Nonostante la sempre più riconosciuta centralità dell’elemento acqua, la governance della risorsa a livello internazionale continua a essere debole e frammentata mentre il tema spesso non ha una sua identità e specificità nei grandi summit internazionali ambientali, a partire dalle Cop. Eppure, come visto, la sicurezza dell’acqua coincide sempre più con la sicurezza umana. L’opinione di Emilio Ciardlo, direttore generale One Water Italy

La riflessione sul valore geoeconomico e geopolitico dell’acqua sta acquisendo, in questi anni, un’importanza progressivamente crescente.

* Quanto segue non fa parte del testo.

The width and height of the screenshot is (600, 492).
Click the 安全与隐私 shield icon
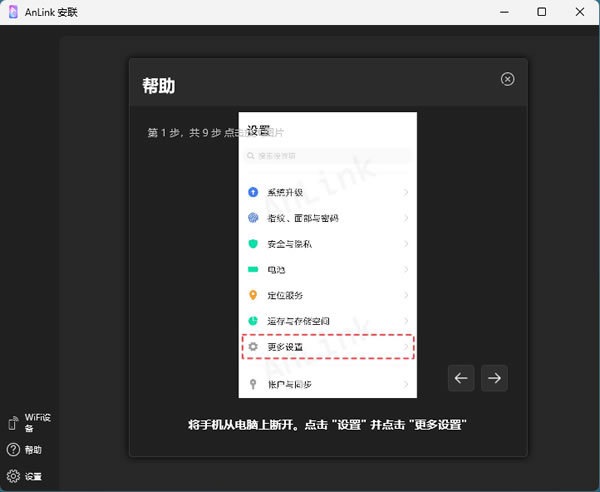(x=253, y=244)
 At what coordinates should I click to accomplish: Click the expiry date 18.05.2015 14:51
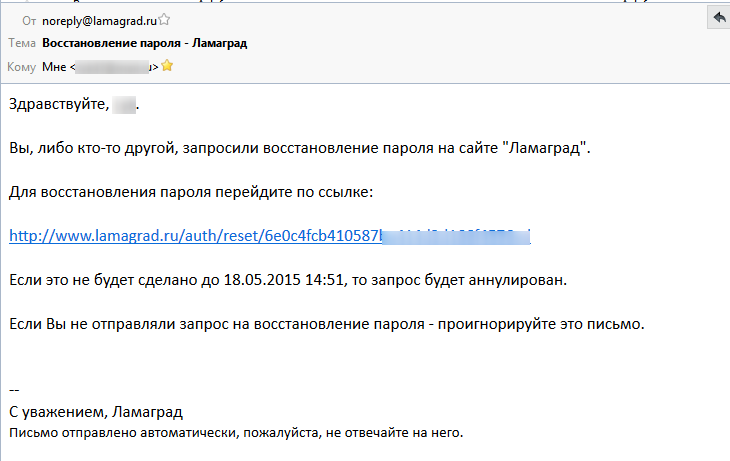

In fondo, si sta replicando la stessa parabola storica che portò l’energia ad essere considerata, a partire dalla crisi petrolifera del ’73, da semplice commodity, bene strumentale per la produzione, a componente essenziale per la sicurezza nazionale.

La rilevanza dell’elemento acqua, peraltro, è ancora maggiore se si pensa che le risorse idriche, oltre ad essere essenziali per la produzione di cibo, l’industria e la vita degli ecosistemi, sono alla base della produzione dell’energia stessa (secondo UN World Water Development Report, circa il 90% della produzione energetica mondiale si basa su processi che utilizzano acqua).